The 12-mile Indiana portion of the Illiana Expressway has a $300 million estimated cost. INDOT remains confident some of the $300 million cost can be raised from private investors, according to the document.
Both states also will make annual payments to investors in the road so those investors can recoup their costs as well as be paid for operating the road. The document did not specify how much those state payments to investors will be.
But INDOT forecasts its own share of toll revenues by 2053 will be between $800 million and $1.3 billion. On the other side of the border, the Illinois Department of Transportation should be able to recoup between $2.4 billion and $3.8 billion.

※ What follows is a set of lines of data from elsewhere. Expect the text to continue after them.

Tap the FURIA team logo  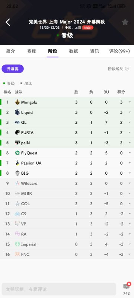pyautogui.click(x=17, y=133)
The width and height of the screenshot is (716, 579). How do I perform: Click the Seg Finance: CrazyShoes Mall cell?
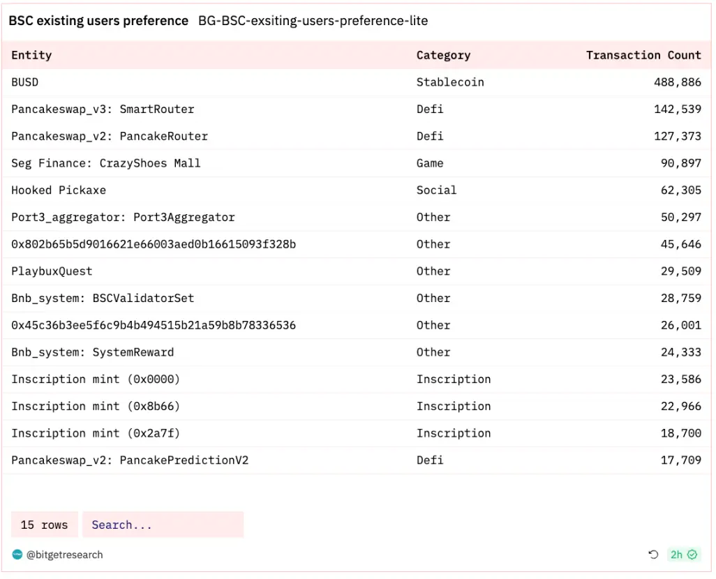pos(105,163)
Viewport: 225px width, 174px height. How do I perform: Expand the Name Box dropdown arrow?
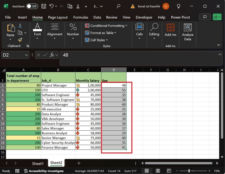[26, 55]
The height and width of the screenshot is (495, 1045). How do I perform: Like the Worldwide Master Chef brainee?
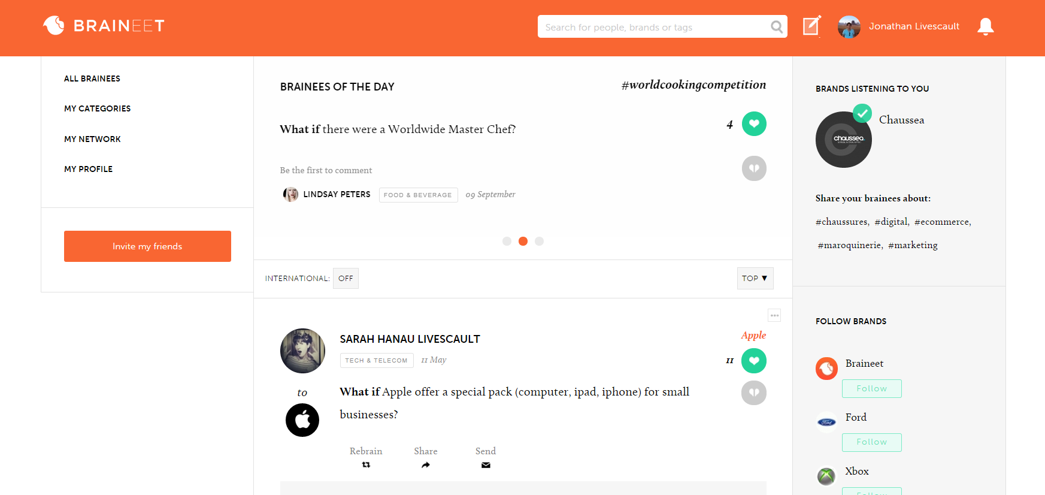(x=754, y=124)
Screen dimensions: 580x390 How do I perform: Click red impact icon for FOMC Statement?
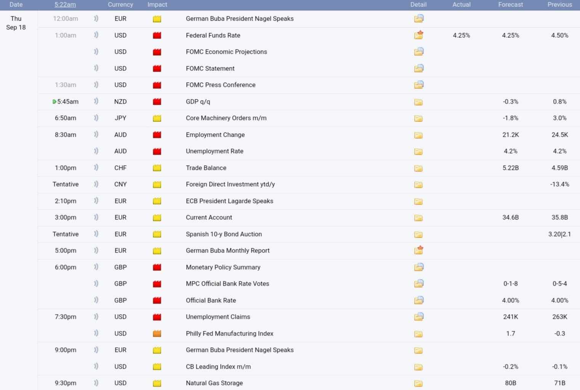(x=157, y=69)
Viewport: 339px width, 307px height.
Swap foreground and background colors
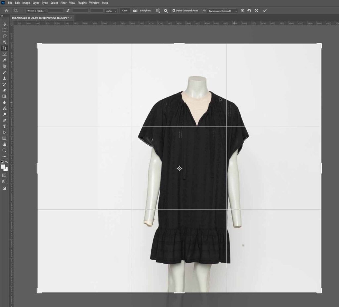click(x=7, y=162)
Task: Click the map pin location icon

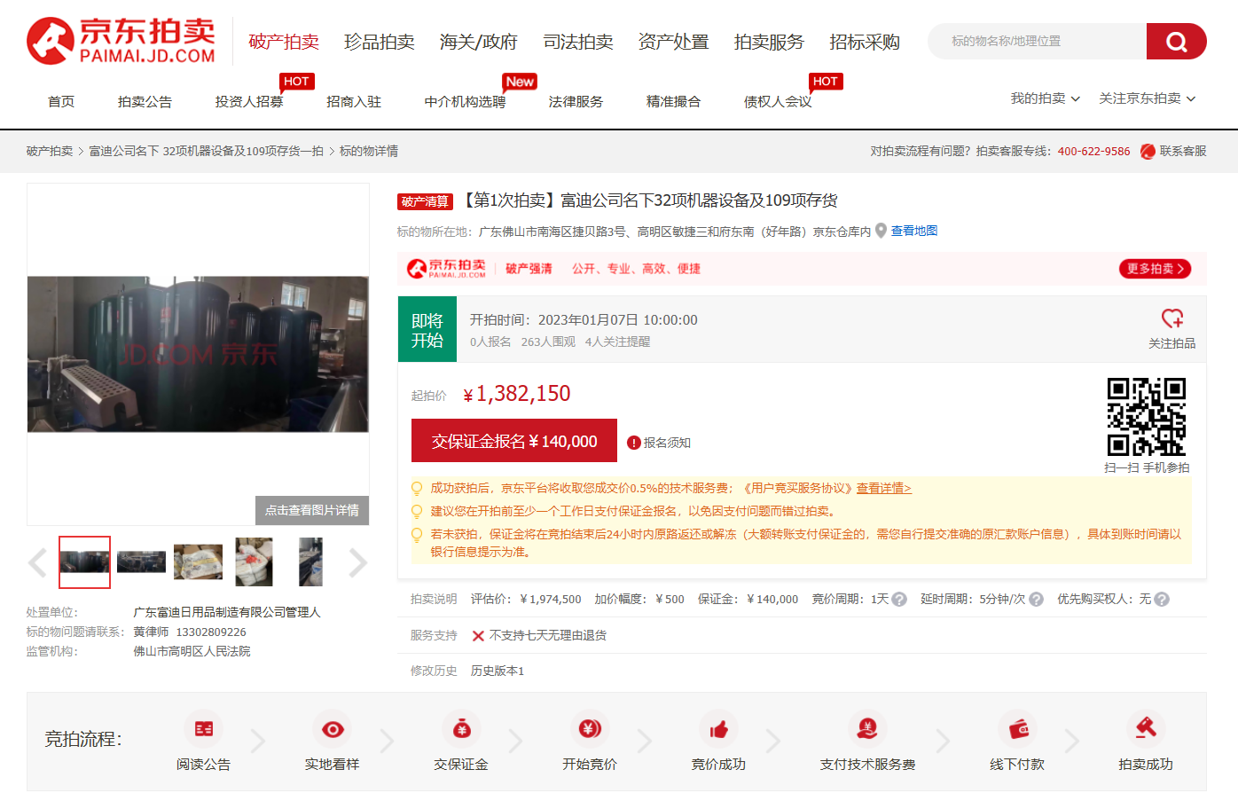Action: click(881, 231)
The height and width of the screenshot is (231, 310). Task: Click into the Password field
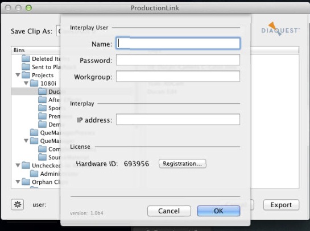[x=178, y=60]

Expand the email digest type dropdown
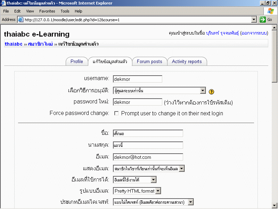190,202
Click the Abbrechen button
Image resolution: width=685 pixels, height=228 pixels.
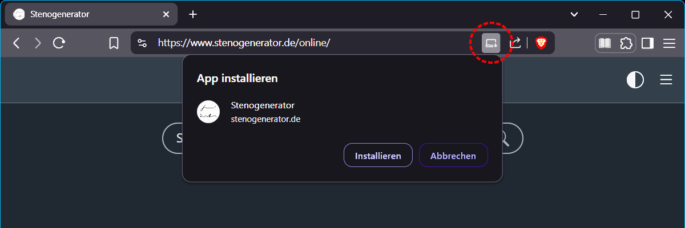pyautogui.click(x=453, y=156)
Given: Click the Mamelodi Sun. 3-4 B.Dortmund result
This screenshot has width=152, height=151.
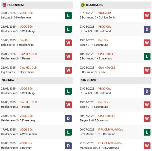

The INDOT document states the cumulative value of the toll collections will exceed the total cost of of the availability payments over the same 35-year period. That means there could be some revenue left over for the states.
The Illiana Expressway would run 47 miles from Interstate 65 just northeast of Lowell to Interstate 55, near Wilmington, Ill.
The document issued by INDOT on Tuesday is titled "Financial Demonstration of the Illiana Corridor Project, in Support of the NIRPC 2040 Comprehensive Regional Plan." INDOT provided NIRPC with the document on the same day NIRPC issued its long-awaited staff report on the Illiana Expressway, according to NIRPC Executive Director Tyson Warner.
On Friday, Warner said the financial considerations are every bit as important as the broader policy objectives dealt with in the NIRPC staff report.
"The Illiana Expressway not only has to be included consistent with our 2040 plan, but there is also the fiscal constraint piece," Warner said. "There has to be assets available to pay for it."
INDOT and IDOT spokespeople were not available for comment Friday.
The estimated costs of the Illinois portion remains about $1 billion, according to the document. IDOT may have to spend up to $300 million on the expressway's construction and make payments to investors of up to $200 million as the road goes into operation.
Money from investors and perhaps other sources such as federal grants would make up the rest.
All of those amounts are more than state leaders had hoped for when they issued a request for information to investors earlier this year. That request asked for their ideas on both a toll revenue concession, where investors bear the most risk, and an availability payment concession, where the states bear most of the risk.
In their recent request for proposals from investors, both states dropped the idea of a toll revenue concession.
IDOT also is undertaking other significant projects in conjunction with the Illiana Expressway, but it has already rounded up the money for those.